Proc SQL

noetsi

Fortran must die
#1
I can't believe this never came up before...

Can you compare two variables (columns) in a Where cause? This is common in SQL, but I can't find how to do it or even if you can in Proc SQL.

For example with one date variable serdate and another variable paydate you can do the following in standard sql:

Where paydate >= serdate

But I can't figure out how to do that in Proc SQL
 

hlsmith

Not a robit
#2
What is the additional part of the statement? It seems like it is part of a conditional statement, e.g., if paydate GE serdate then cheesehead = "Dason"; Sorry Dason, this just popped into my simple head.


Are you subsetting or what?
 

noetsi

Fortran must die
#3
I am creating a flag with this, but that is not critical to what I am asking. I want to generate a table that has values where the paydate is greater than the date you enter service (say enterservicedate) so I can only show payments after entering service (you can receive payments before entering service in my organization).

In normal SQL that would be:

Select sum (paidamount)
From table1
WHere paydate >=enterservicedate;
Run;

but I can't figure out how you do this, or even if you can, in PROC SQL
 

bryangoodrich

Probably A Mammal
#4
Yes, but it's going to be terribly slow. I forget the term, but whenever the RHS of your where predicate is a function (or a reference) it will have to do a per-row comparison with no way to use indexes that would otherwise speed up the computation. Does that make sense?

Code:
SELECT *
FROM foo
WHERE foo.bar = 10
Here we should have bar indexed or the data sorted by bar so it's effectively indexed (clustered index). This allows the SQL engine to instead of checking each row "are you 10?" it can scan the data up to 10, ignore everything before, and then stop once it encounters something greater than 10. Very. Fast.

Code:
SELECT *
FROM foo
INNER JOIN bob
WHERE foo.bar = funct(bob.bar)
Here the SQL engine has no way to use the structure of the data to understand the relationship between these 2 tables in the join. If the comparison is not part of the join key, it will need to essentially do the worst thing ever: cross-join. This gives every possible comparison of the values in foo and bob here and then do a full table scan or sort and look at the blocks where the predicate is TRUE. That's A LOT more work and is why it's so slow.

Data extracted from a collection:
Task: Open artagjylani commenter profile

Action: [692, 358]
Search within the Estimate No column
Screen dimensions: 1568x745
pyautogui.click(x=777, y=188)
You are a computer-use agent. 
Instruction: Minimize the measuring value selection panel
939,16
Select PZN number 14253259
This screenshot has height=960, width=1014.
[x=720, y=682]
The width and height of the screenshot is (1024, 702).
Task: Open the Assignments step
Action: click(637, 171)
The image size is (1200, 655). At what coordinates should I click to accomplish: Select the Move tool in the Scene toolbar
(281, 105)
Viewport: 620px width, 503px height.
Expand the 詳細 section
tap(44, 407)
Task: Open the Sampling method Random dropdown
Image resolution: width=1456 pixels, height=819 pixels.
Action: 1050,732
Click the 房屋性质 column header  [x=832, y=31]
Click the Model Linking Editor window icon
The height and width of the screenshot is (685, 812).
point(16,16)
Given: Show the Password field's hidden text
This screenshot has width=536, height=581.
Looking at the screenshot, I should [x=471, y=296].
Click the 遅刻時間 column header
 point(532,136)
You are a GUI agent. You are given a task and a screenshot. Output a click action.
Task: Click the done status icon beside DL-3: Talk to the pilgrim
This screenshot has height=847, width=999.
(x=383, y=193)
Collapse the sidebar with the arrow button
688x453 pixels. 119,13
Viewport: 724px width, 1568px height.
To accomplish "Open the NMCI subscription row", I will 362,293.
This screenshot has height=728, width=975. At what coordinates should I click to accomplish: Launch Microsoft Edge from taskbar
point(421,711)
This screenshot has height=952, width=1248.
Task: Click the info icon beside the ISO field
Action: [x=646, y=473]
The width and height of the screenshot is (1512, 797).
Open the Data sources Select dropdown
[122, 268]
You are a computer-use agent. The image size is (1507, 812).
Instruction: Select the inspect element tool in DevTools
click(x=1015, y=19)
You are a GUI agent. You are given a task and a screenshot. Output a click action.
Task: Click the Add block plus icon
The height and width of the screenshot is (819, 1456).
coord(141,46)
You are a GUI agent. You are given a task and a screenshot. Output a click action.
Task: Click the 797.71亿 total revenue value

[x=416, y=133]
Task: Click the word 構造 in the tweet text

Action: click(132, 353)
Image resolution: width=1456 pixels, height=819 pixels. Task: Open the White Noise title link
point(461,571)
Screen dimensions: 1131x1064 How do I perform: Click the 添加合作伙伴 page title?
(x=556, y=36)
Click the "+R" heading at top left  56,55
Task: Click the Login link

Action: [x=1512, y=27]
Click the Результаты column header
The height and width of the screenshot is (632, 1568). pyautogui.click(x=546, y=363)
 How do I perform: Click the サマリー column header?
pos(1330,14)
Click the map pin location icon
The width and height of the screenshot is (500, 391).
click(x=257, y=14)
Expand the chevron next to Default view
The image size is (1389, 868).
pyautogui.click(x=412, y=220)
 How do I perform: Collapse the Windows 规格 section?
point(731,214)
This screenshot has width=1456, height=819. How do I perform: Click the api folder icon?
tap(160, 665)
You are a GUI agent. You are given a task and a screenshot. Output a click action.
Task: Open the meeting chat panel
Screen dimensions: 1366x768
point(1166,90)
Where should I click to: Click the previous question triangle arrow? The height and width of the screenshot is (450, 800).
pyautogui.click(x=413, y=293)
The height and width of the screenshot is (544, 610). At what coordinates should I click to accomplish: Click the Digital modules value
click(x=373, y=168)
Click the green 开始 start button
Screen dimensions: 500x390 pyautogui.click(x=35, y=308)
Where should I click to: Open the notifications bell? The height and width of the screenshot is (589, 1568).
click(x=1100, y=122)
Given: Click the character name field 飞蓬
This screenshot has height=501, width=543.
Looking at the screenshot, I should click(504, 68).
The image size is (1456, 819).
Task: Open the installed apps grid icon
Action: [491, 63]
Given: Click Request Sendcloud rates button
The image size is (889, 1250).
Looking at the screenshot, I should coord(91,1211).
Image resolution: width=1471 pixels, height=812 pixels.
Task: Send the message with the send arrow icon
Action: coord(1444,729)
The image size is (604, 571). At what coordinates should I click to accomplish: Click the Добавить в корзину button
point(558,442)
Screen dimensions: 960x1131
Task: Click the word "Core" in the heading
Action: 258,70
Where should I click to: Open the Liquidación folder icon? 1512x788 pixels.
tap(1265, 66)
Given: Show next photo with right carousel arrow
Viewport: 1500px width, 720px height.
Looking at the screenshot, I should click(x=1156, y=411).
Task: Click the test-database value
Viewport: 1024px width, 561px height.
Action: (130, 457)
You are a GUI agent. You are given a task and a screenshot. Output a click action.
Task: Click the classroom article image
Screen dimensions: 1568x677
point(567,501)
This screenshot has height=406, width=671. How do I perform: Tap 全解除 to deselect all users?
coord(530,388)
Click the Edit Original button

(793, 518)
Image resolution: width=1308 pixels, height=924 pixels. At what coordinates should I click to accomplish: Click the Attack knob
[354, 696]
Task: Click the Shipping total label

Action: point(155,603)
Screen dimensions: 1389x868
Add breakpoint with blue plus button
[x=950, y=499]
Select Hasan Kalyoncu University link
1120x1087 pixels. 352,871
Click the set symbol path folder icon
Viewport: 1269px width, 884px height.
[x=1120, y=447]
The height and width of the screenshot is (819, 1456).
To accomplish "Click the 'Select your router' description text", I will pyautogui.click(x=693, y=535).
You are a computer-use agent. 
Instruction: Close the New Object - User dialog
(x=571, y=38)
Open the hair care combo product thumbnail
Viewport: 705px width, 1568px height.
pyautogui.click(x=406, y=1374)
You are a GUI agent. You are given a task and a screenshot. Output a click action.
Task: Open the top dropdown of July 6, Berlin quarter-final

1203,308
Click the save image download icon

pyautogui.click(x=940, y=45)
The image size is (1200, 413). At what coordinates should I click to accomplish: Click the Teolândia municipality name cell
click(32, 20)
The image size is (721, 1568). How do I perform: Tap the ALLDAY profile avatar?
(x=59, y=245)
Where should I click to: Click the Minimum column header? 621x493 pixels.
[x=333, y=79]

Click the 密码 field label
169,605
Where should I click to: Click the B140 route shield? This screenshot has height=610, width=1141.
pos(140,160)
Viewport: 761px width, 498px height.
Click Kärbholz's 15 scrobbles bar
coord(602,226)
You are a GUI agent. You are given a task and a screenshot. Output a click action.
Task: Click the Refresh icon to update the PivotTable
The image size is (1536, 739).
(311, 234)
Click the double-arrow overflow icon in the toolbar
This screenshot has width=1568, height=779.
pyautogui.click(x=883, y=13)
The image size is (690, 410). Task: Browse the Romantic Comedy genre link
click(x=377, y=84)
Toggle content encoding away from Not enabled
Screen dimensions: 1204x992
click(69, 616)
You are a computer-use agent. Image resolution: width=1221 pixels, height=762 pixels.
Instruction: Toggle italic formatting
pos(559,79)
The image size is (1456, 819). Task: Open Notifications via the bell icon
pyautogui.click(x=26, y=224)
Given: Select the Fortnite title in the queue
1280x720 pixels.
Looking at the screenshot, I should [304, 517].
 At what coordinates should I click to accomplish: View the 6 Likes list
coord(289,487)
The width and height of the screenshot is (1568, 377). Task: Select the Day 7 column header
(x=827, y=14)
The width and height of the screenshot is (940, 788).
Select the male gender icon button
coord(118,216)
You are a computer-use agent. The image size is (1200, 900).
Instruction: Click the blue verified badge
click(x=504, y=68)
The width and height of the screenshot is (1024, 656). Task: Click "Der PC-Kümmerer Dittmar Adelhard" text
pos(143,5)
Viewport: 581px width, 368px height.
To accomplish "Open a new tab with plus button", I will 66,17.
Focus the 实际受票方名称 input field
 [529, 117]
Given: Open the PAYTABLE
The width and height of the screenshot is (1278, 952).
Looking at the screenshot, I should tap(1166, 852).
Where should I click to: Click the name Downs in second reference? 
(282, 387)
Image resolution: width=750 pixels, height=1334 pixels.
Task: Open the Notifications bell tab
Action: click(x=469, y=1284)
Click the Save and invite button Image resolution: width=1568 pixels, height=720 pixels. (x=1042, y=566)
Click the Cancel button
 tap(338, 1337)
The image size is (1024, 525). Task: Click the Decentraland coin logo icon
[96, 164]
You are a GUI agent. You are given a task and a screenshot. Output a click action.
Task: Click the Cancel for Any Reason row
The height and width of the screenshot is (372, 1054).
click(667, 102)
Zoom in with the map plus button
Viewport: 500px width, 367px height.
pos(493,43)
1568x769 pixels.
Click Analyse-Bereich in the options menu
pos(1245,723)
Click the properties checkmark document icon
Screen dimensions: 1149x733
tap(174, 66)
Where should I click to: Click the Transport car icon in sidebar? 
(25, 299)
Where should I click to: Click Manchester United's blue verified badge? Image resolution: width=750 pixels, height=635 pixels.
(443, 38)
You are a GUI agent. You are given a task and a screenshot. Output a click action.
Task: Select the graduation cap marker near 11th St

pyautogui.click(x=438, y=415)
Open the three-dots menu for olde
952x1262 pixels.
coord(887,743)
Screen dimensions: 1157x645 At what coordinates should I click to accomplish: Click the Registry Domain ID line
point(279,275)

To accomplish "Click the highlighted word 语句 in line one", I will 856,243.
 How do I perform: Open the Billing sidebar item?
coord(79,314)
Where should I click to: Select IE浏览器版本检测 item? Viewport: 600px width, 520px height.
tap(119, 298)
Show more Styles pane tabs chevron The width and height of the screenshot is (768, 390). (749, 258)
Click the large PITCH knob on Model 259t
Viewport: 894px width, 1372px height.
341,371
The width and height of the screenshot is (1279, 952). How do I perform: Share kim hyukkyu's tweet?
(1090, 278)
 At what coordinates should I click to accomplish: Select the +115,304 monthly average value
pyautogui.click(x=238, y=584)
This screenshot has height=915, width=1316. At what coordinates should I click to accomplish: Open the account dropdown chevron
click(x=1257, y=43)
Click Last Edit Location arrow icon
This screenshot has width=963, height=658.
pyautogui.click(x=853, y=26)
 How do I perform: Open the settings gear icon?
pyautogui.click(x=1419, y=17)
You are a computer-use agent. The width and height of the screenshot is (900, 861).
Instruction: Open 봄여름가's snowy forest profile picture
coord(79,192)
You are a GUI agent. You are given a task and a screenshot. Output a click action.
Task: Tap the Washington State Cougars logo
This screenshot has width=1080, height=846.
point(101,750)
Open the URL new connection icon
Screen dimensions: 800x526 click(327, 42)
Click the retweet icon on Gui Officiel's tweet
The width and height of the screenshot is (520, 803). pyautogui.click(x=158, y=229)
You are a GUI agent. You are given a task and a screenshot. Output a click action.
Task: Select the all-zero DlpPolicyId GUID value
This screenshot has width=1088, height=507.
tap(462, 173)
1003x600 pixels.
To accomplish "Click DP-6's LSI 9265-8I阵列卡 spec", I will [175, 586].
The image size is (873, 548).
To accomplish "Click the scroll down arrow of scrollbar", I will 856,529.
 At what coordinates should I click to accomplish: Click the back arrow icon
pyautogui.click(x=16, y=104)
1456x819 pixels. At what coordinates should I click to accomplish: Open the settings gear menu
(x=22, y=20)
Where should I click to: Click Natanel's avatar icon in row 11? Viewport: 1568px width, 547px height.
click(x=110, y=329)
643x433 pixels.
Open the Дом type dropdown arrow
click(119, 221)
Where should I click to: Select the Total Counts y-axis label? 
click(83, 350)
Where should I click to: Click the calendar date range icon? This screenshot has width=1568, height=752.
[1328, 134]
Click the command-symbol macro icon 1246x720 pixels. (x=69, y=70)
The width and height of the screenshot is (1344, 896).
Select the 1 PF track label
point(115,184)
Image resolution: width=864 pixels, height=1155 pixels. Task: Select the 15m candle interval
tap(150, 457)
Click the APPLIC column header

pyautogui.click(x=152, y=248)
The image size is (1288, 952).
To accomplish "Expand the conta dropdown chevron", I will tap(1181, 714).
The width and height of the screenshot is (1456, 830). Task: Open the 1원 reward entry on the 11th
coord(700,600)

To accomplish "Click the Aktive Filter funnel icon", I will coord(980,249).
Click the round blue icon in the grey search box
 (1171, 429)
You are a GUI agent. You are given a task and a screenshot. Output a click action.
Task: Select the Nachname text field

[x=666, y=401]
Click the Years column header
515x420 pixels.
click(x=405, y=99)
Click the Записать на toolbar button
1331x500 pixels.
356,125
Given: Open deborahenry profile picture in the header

What you need to do -
1 - In the Proc SQL thread, what does the SQL engine essentially have to do when the comparison is not part of the join key?
2 - Retype the portion of the Proc SQL thread that opens with the words "Can you compare" and closes with "my simple head.".
These data come from a source separate from the Proc SQL thread.

The solutions -
1 - It has to do a cross-join.

2 -
Can you compare two variables (columns) in a Where cause? This is common in SQL, but I can't find how to do it or even if you can in Proc SQL.

For example with one date variable serdate and another variable paydate you can do the following in standard sql:

Where paydate >= serdate

But I can't figure out how to do that in Proc SQL
 

hlsmith

Not a robit
#2
What is the additional part of the statement? It seems like it is part of a conditional statement, e.g., if paydate GE serdate then cheesehead = "Dason"; Sorry Dason, this just popped into my simple head.